As a teenager, I had always thought my aunts and uncles to be much more fun than my parents and in particular my father’s rather grand elder sister, Elvie. Something of a matriarch, she was always referred to as my Godmother rather than my aunt, and lived with her timid husband in a neat, suffocating house on the outskirts of Birmingham. Death by cushions.

Elvie was mostly benign, kind and exceptionally generous to her youngest nephew. We had a lot of things in common, from small mannerisms and physical resemblances (we both have big ears and get attacks of the giggles at inappropriate moments) to a similarly silly sense of humour. I thought of her as a safe harbor when things times at home became troubled at home.

Elvie had decided to leave her mother’s dark Handsworth home, with its outside loo and tin bath that had to be filled from a series of kettles boiled on coal fired kitchen range, and work at becoming a successful middle class lady. She studied books on etiquette and lost her midlands accent, she became rather prim and a little arch, and would rather have died than be seen without a brooch, or to be caught leaving the house without a silk scarf and gloves.
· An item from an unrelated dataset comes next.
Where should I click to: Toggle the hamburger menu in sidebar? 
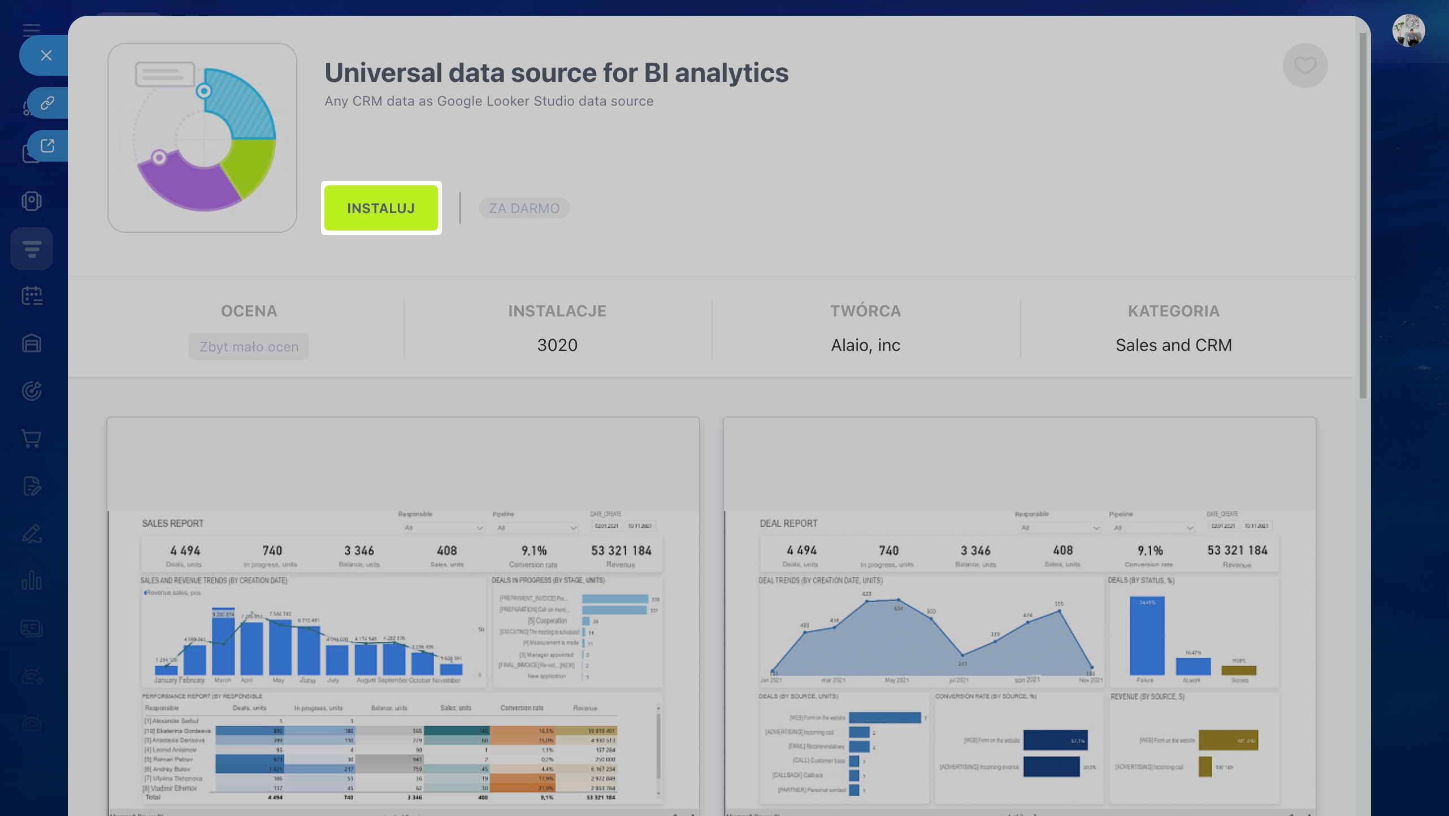coord(32,28)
I had mentioned my godmother in my memoir Toast but she remained somewhere in the background, appearing only at Christmas and birthdays. Several readers had commented how much they wanted to know more about her. When the idea of illuminating her character in a drama was put to me, I was particularly keen, having felt she been previously overshadowed by my parents and stepmother. Having often felt she was worthy of an entire book to herself, I welcomed the suggestion of Eating for England wholeheartedly.

I loved Sarah Daniels’ script from the moment I read it. Sarah had spotted, behind all of Elvie’s faux grandeur, her extraordinary and occasionally ridiculous sense of humour. Yes, Elvie had a dark and it has to be said unpleasant streak, but she had been good to me throughout the difficult years and I was exceptionally fond of her.

I had hardly dared to mention whom I hoped would play my aunt, because to do so would have inevitably led to disappointment on all sides. The phone rang and my agent told me that Celia Imrie has agreed to play Elvie. Had the producers read my mind? Had I let my wishes slip? Who knows. And then, the news that Julian Rhind Tutt was to play my younger self. I couldn’t have been happier.

I was in the middle of filming a new television series for BBC1 when the invitation came to join the cast and crew of Eating England during recording. My chance to meet both Celia and Julian and to watch the scene where I take tea with my aunt being recorded. And let me tell you, dear listeners, they really did have tea. There were scones and jam and cream, pots of steaming tea and all taken at a laid table, exactly as it would have been. No sound effects of teaspoons in cups dropped into saucers by the engineers, but real steaming tea, being poured and, I seem to remember a glass of budget fizz. I wanted to stay longer.

Elvie ended her days in a rather lovely home for the elderly in Birmingham, looked after by kindly nurses. Her quaint, rather snobby ways lasted right till the end, barely speaking to the other residents whom she considered ‘not really my sort of people, dear’. She had warned me “and Nigel, if you even think of putting me in a home, I shall come back and haunt you.” And of course she has, every time I look in the mirror.